Kementerian Perdagangan (Kemendag) telah menerbitkan 126 Perizinan Ekspor (PE) kepada 54 eksportir minyak sawit mentah (CPO) pada 14 Februari - 8 Maret 2022. Ekspor CPO yang telah diizinkan sebanyak 2,77 juta ton. 

Deputi Direktur Sawit Watch Achmad Surambo berharap agar aparat berwajib membuka modus dugaan korupsi penerbitan PR CPO. Di sisi lain, Surambo menilai akar dari permasalahan pasokan dan harga minyak goreng ada di perkebunan sawit. Oleh karena itu, penanganan kasus dugaan korupsi tersebut harus dari hulu sampai hilir. 

Cabut HGU

Di tempat terpisah, Koordinator Masyarakat Anti Korupsi, Boyamin Saiman, meminta pemerintah untuk mencabut Hak Guna Usaha perusahaan minyak sawit mentah (CPO) yang menolak menyalurkan program minyak goreng curah bersubsidi. Dia mengatakan, seluas 9 juta hektar kebun sawit yang dikelola swasta sebenarnya adalah milik negara. Sebab, kebun itu berasal dari alih fungsi hutan atau pembebasan lahan atas ijin pemerintah.

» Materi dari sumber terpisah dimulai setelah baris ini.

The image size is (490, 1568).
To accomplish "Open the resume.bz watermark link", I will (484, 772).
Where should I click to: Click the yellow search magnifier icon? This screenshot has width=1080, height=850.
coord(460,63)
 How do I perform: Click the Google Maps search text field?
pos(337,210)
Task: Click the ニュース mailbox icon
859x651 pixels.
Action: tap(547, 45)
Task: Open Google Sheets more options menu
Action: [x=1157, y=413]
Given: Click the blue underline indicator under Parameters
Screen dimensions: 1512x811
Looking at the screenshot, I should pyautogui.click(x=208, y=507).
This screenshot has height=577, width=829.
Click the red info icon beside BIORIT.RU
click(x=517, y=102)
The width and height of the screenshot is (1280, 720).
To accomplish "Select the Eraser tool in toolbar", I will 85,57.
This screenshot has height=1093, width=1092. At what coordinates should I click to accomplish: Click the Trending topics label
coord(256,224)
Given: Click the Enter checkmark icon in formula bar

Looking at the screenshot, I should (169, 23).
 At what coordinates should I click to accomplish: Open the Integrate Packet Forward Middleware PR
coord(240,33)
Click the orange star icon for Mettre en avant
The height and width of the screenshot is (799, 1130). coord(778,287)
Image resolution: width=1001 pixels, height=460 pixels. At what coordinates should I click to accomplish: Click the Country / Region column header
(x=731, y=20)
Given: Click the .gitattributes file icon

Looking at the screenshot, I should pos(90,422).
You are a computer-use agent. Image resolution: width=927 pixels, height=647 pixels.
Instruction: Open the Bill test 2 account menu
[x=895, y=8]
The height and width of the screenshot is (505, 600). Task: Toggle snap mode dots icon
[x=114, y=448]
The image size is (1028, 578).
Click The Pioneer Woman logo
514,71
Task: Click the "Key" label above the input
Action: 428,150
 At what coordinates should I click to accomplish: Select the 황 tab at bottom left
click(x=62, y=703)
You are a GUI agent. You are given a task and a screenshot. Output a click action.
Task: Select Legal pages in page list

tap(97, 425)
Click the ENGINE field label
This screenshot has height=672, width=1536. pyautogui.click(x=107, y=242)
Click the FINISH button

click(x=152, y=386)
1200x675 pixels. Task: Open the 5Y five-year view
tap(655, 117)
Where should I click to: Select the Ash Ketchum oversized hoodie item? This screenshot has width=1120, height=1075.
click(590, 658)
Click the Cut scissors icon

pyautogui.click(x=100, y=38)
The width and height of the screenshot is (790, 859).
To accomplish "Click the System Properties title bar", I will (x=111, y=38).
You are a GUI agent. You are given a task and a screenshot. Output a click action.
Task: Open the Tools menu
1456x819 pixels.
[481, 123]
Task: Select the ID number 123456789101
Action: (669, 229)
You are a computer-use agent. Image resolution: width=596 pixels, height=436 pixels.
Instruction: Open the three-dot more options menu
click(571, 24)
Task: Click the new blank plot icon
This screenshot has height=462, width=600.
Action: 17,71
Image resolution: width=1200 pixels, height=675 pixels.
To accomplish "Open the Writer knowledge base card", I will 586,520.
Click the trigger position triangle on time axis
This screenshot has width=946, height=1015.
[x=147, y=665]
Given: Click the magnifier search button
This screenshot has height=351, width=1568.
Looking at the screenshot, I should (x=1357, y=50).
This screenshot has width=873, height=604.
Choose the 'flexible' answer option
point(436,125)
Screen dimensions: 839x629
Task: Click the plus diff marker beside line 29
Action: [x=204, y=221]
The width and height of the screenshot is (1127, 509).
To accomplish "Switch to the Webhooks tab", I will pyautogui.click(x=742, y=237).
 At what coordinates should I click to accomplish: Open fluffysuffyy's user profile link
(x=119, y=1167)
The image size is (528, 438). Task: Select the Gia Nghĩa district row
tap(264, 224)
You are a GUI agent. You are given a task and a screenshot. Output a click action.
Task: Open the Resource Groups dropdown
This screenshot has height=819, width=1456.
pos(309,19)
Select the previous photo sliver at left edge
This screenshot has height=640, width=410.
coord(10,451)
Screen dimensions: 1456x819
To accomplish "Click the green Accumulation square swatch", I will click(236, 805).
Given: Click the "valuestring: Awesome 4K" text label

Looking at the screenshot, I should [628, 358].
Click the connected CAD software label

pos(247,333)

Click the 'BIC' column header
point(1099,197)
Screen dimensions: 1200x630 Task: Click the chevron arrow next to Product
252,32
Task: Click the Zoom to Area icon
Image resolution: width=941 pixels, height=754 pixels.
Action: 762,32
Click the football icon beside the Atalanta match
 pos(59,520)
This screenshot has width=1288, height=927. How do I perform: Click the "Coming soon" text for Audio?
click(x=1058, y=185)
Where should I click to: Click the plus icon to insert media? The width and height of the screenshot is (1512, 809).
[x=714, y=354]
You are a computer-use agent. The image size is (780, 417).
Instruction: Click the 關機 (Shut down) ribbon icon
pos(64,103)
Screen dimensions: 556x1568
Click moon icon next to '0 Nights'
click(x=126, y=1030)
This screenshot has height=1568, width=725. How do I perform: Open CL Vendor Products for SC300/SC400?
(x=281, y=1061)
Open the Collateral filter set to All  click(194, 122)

"Jadi semestinya para pengusaha harus taat dan patuh aturan dalam menjalankan bisnisnya, serta tidak ada tempat untuk main ancam program pemerintah dalamrogram subsidi minyak goreng," kata Boyamin dalam keterangan tertulis, Jumat (22/4).

 Selain itu, Boyamin mengatakan, pemerintah harus  bersikap tegas dengan mencabut izin ekspor pengusaha CPO yang melanggar aturan. Dia mengatakan, pemerintah telah memberikan fasilitas ekspor kepada pengusaha CPO sehingga mereka telah memperoleh keuntungan triliunan sejak puluhan tahun yang lalu.

"Namun, justru saat rakyat kesusahan akibat ulah nakal, mereka malah mengancam boikot program pemerintah," kata Bonyamin dalam keterangan tertulis, Jumat (22/4).

Indonesia merupakan produsen terbesar CPO terbesar di dunia. Maka itu, tak heran banyak orang terkaya di Indonesia yang berasal dari sektor ini.